REQUIRED WORK. Among the lines below, copy exactly those from the one with "Given: Click the yellow number 54 badge" through the one with "This screenshot has height=1512, width=794.", counting both ends.

RECORDS SUPPLIED.
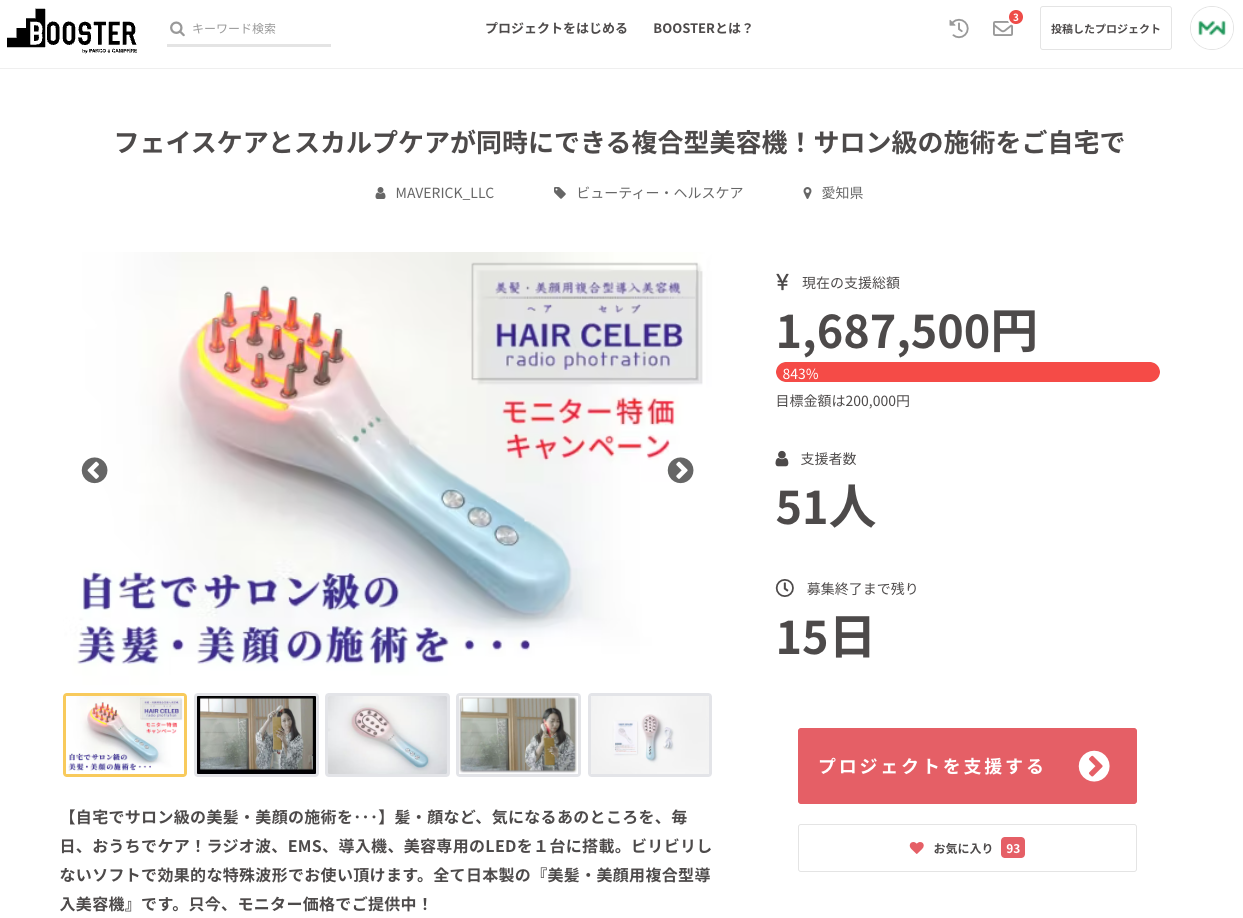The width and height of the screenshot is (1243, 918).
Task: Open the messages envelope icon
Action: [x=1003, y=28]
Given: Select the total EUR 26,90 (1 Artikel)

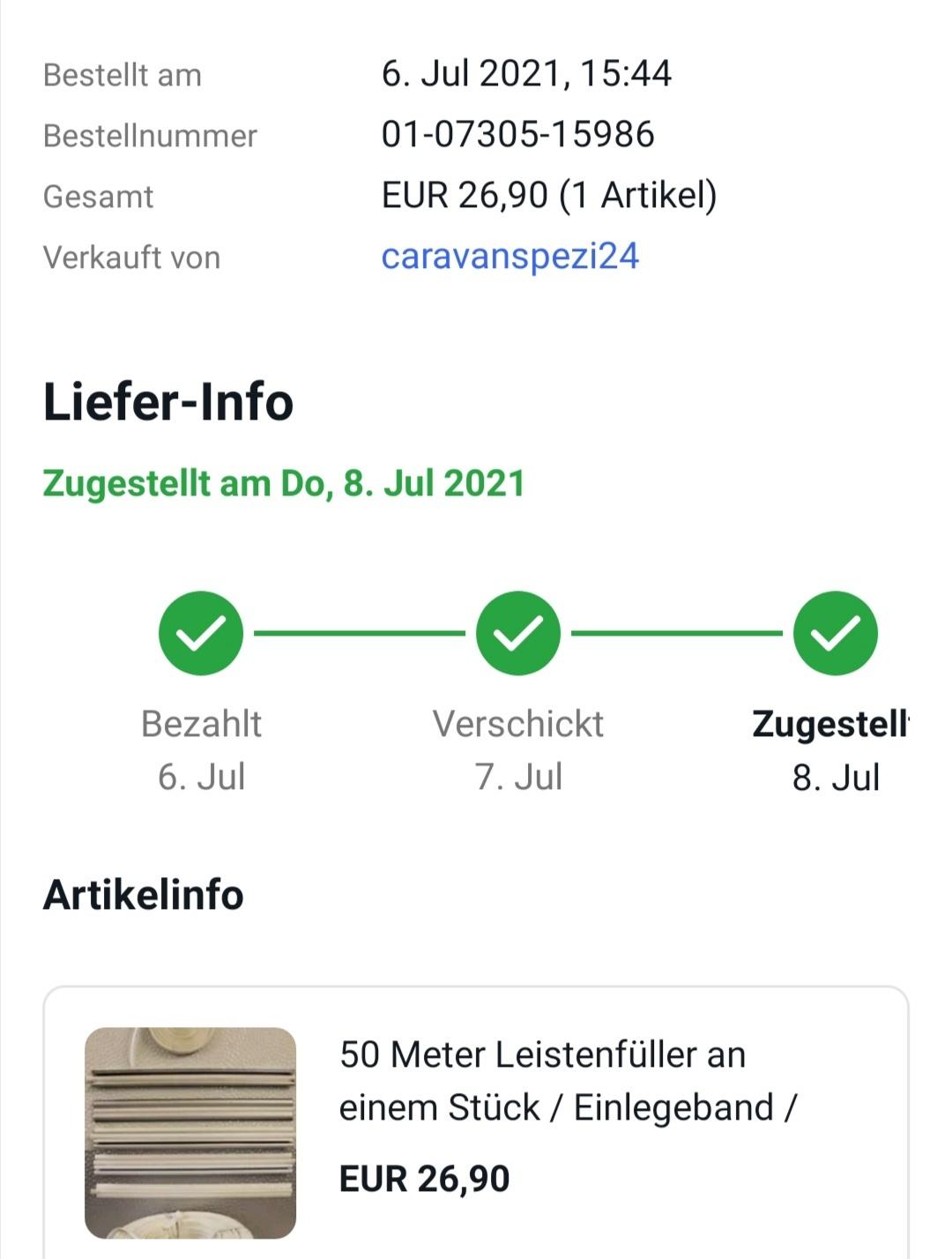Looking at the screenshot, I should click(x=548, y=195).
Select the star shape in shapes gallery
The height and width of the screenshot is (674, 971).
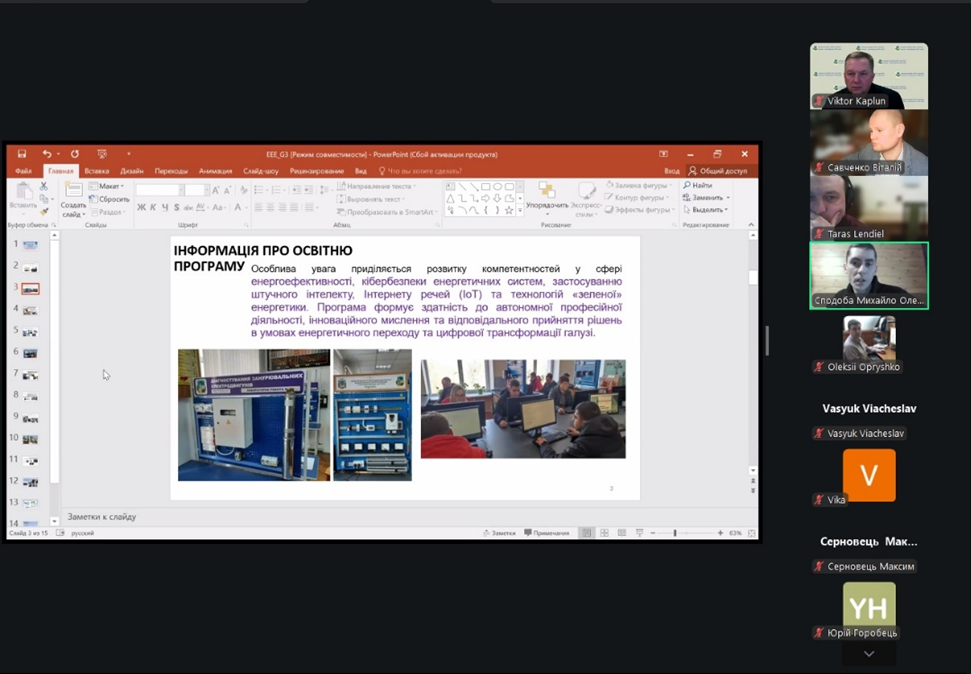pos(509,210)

...

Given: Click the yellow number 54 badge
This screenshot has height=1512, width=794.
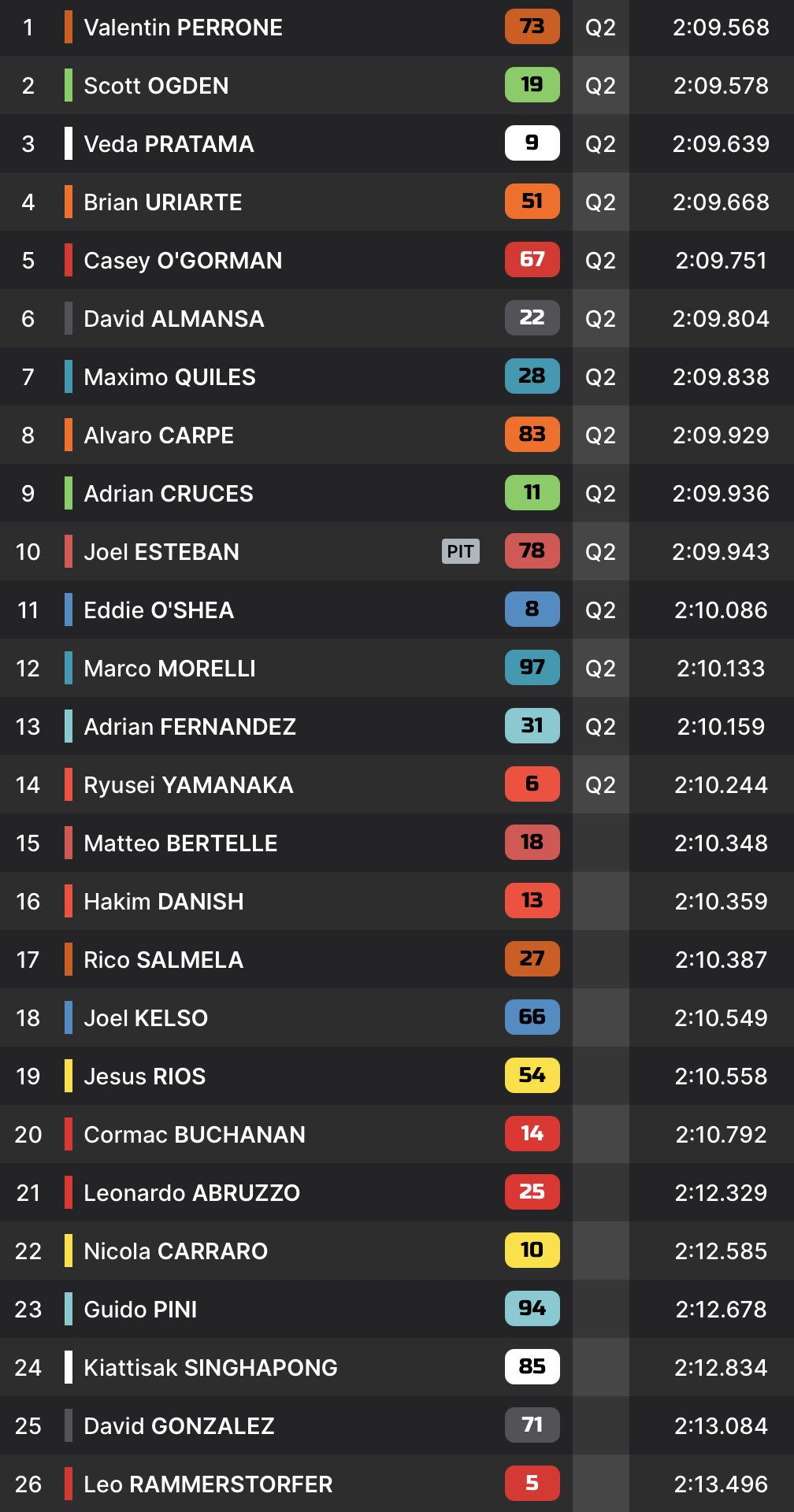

RESPONSE TO THE EXERCISE.
Given: Click the yellow number 54 badge
This screenshot has height=1512, width=794.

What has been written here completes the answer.